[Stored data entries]
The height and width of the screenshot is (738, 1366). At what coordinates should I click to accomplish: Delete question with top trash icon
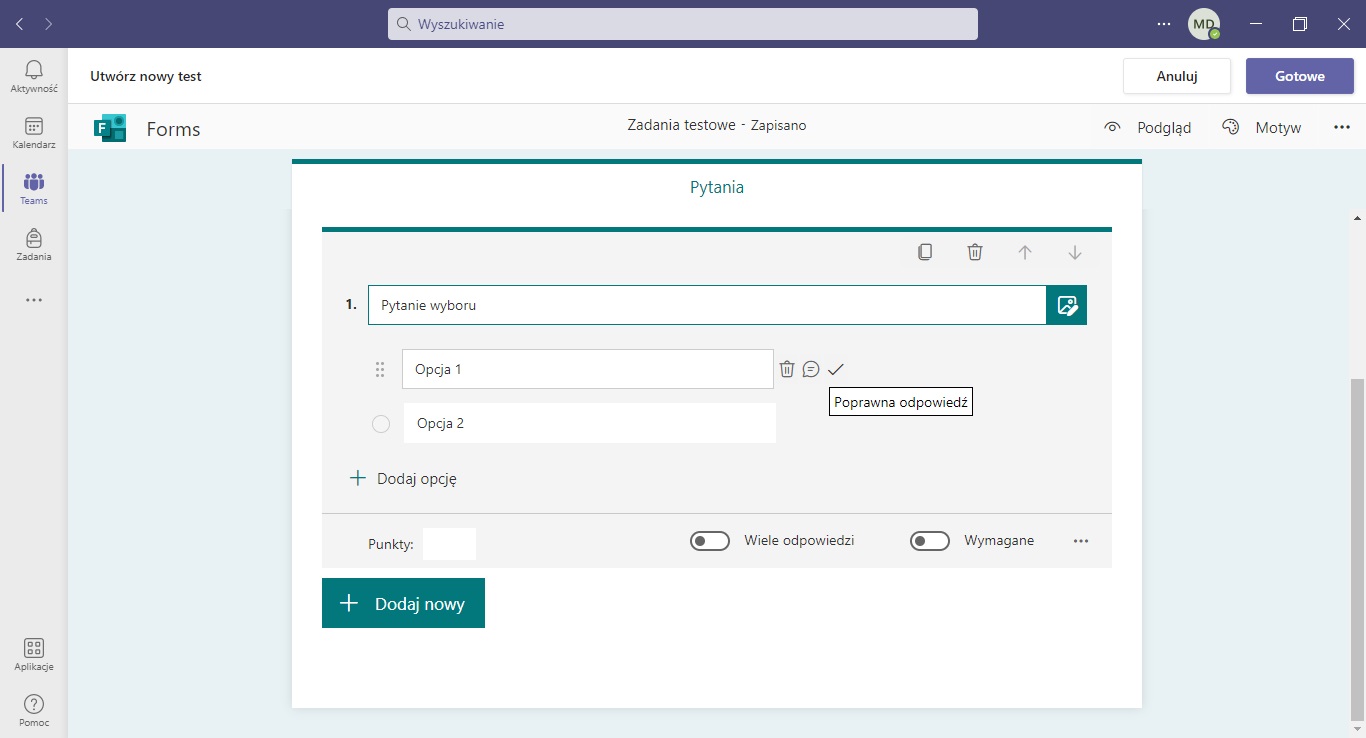coord(975,252)
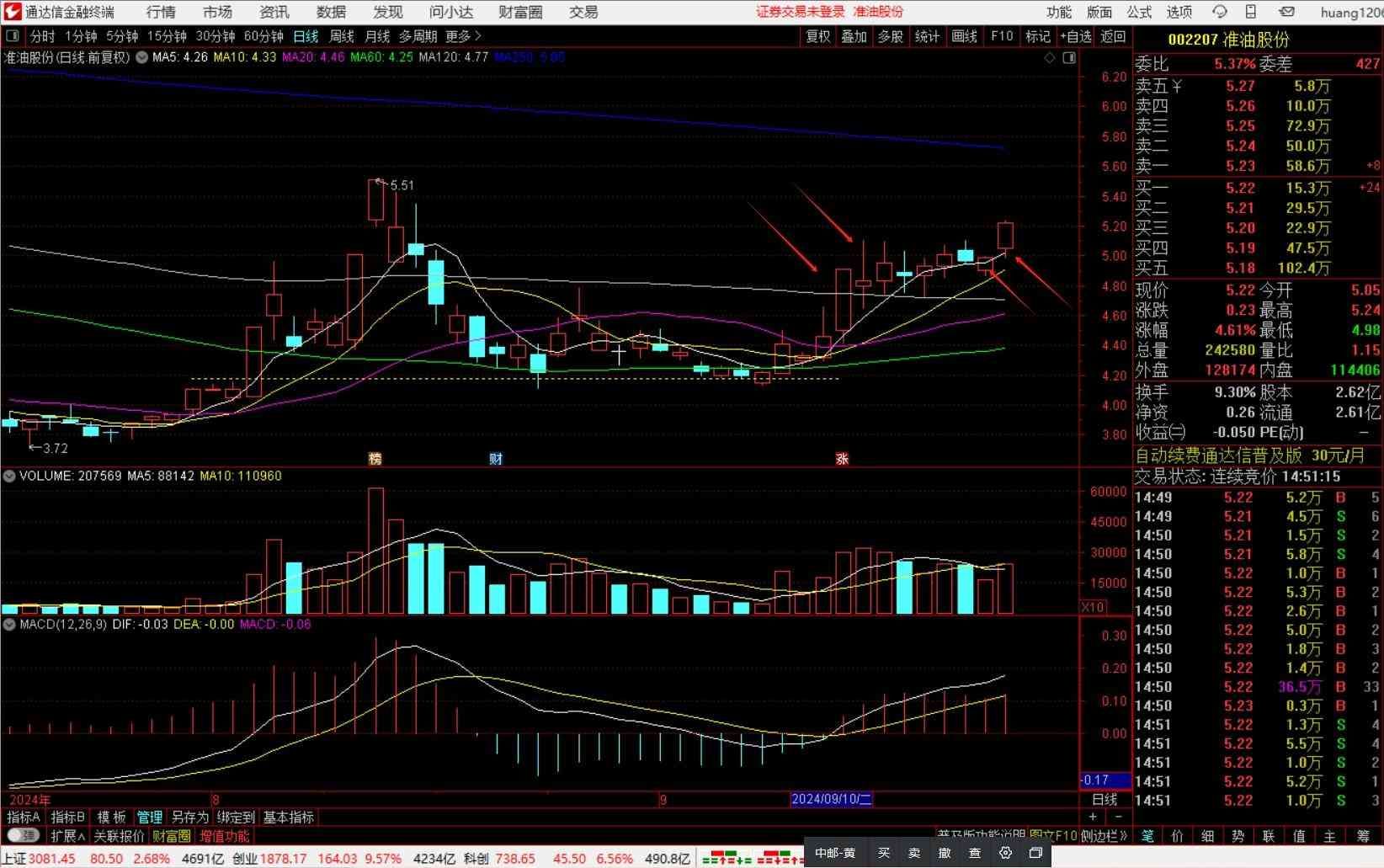The image size is (1384, 868).
Task: Open the 行情 menu
Action: point(161,12)
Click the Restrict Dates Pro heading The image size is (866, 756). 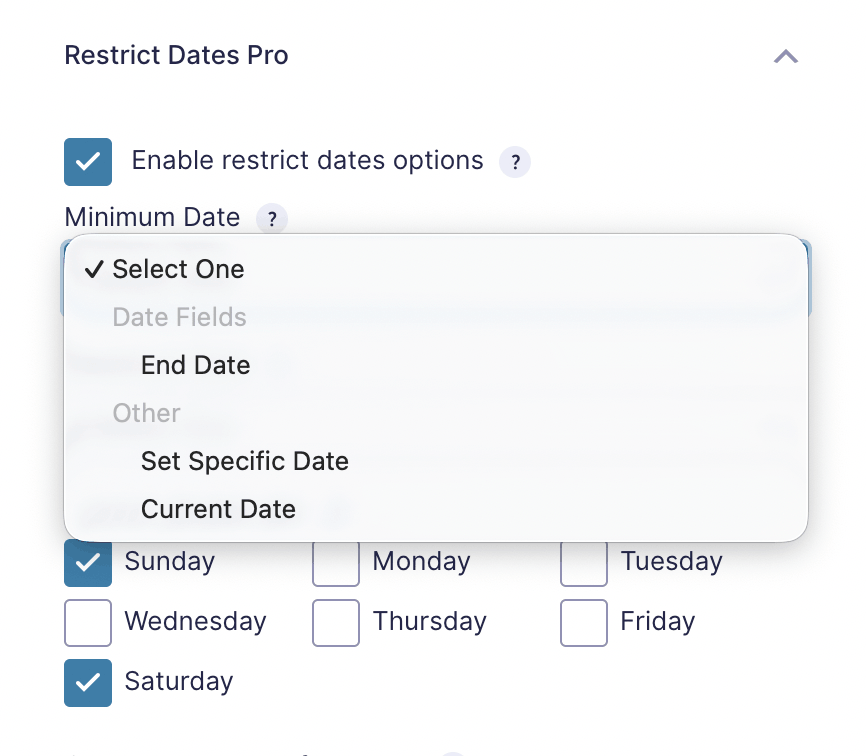176,55
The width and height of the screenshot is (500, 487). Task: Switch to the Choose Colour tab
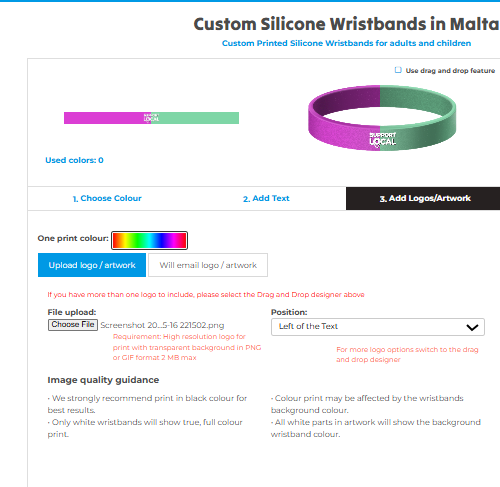(107, 198)
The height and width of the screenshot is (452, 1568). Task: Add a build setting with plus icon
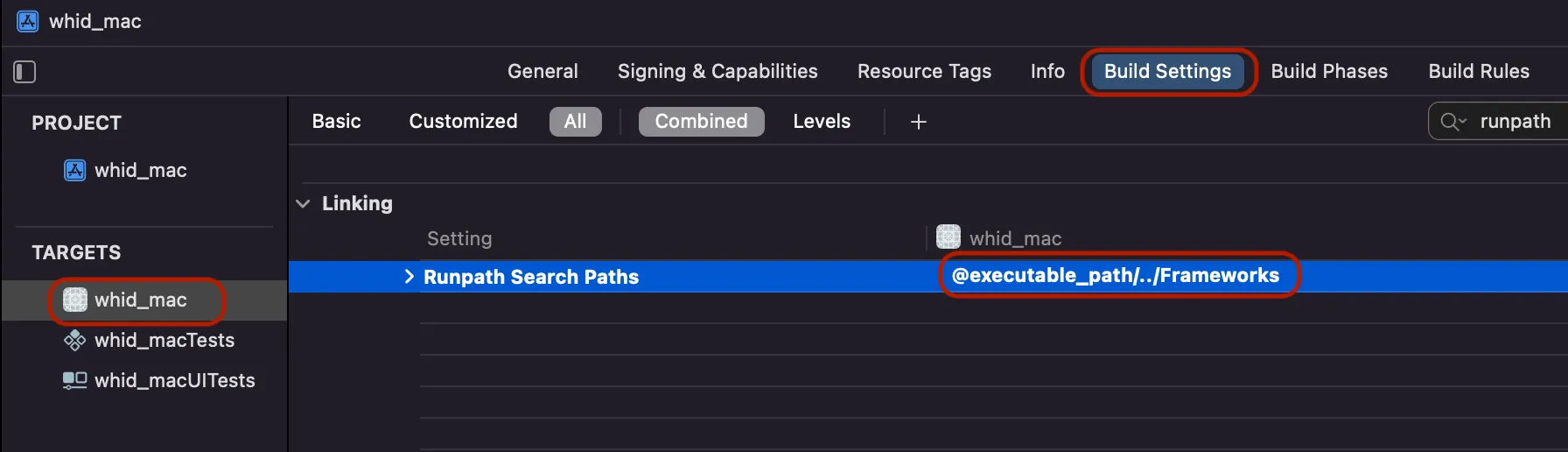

▶ Task to carry out
The required answer is every line from the one containing "The width and" through the last line of the entries, restated word for word and with no pictures.

▶ Answer space
The width and height of the screenshot is (500, 487). Task: Switch to the Choose Colour tab
(107, 198)
The height and width of the screenshot is (452, 1568). Task: Add a build setting with plus icon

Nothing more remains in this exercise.